Yes! It's almost impossible to talk about evolution without using teleological lingo or even thinking along those lines. If only Creationists hadn't turned everyone off to the word! Now I'll just quote myself from my pompously titled undergrad thesis, "A Reconciliation of Science and Religion" (eyeroll) so I don't have to think it all through again. Keep in mind I wrote this a million years ago so it may sound sophomoric, but I still think it's right:
"First of all, we must not confuse Plato’s conception of teleology with what
may be known as the teleological argument for the existence of God. In these
arguments, we are told that the universe is so complex and structured that it
must have been created, and we call the creator of the universe God. The most
famous example of this argument is that of William Paley (1743-1805), who in
essence said that when we study the universe, we recognize that it is ordered and
that each part within it serves a purpose. The analogy that he makes is between
the universe and a watch found in the middle of a desert. If we found a watch,
even very far away from civilization, we would have to assume that someone
created it because of its complexity and order. All of nature is ordered like the
watch, such that each part serves some purpose for the sake of the whole. From
this we must conclude that the universe has a maker, for nothing that is so
ordered could possibly come into existence as such on its own accord.
This is not Plato’s argument. Plato does not ever try to prove the existence
of God, nor does he try to show how the universe is ordered and therefore must
have a creator. Instead, Plato moves from the existence of God (the idea of the
good) to the objects of empirical observation, or God’s creation, showing that
they must be ordered in accordance to the idea of the good. It is important to
keep this in mind.

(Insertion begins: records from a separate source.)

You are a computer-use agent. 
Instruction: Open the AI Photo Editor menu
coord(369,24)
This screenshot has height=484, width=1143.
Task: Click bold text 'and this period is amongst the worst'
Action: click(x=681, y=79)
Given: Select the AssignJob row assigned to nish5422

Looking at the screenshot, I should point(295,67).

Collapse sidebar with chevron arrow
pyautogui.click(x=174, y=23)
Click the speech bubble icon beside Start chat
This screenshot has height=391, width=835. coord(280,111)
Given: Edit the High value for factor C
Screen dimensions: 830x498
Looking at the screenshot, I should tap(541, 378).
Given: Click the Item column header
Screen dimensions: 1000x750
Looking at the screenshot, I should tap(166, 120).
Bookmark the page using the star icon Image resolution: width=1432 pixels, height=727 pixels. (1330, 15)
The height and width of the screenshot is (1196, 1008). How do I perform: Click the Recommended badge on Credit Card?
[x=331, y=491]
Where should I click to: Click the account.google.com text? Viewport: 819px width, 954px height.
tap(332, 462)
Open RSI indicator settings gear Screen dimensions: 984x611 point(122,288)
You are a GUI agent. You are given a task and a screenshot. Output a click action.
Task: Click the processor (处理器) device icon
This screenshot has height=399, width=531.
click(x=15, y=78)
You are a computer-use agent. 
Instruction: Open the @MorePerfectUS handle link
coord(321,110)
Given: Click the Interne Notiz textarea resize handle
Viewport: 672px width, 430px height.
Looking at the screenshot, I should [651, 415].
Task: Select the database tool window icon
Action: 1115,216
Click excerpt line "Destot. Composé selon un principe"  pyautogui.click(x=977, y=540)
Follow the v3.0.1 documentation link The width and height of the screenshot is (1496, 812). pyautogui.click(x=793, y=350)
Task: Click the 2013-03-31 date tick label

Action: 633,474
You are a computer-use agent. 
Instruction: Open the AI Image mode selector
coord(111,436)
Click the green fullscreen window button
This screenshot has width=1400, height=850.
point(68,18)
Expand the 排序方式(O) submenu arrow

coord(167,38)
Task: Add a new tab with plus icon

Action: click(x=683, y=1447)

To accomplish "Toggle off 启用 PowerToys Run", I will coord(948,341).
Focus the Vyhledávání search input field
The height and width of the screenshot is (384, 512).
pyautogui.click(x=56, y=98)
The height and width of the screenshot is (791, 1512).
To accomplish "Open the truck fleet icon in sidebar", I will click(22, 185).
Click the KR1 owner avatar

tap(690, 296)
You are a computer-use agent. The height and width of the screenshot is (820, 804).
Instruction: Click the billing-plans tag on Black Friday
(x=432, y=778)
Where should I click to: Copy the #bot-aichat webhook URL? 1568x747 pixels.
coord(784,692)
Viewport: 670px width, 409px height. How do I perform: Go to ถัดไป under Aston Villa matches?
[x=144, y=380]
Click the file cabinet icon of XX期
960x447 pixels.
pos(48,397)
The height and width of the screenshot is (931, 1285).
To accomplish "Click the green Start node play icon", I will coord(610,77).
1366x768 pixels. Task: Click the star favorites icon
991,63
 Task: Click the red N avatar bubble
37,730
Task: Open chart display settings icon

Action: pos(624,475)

Plato claims that we must start from the self-evident principle,
the idea of the good, and then deduce from this that the world must be ordered
and intelligent."
QUESTION: It seems to me if you could prove that value (teleology) MUST be presupposed in a scientific conception of the universe, that would be one hell of an argument...one that physicalists would just ignore, of course. :) I'd love to hear your thoughts on that. Is it possible?
2. "Or if you’re sympathetic to panpsychism, which I think is independently the best solution to the mind-body problem, then you could ground teleology in the goals of a conscious universe."
QUESTION: I don't know where I stand, exactly, on philosophy of mind, but I'd love to hear your thoughts on why panpsychism is preferable to idealism (which I'm more drawn to) (which is probably obvious given the above)(and to anyone reading this, no I don't mean solipsism).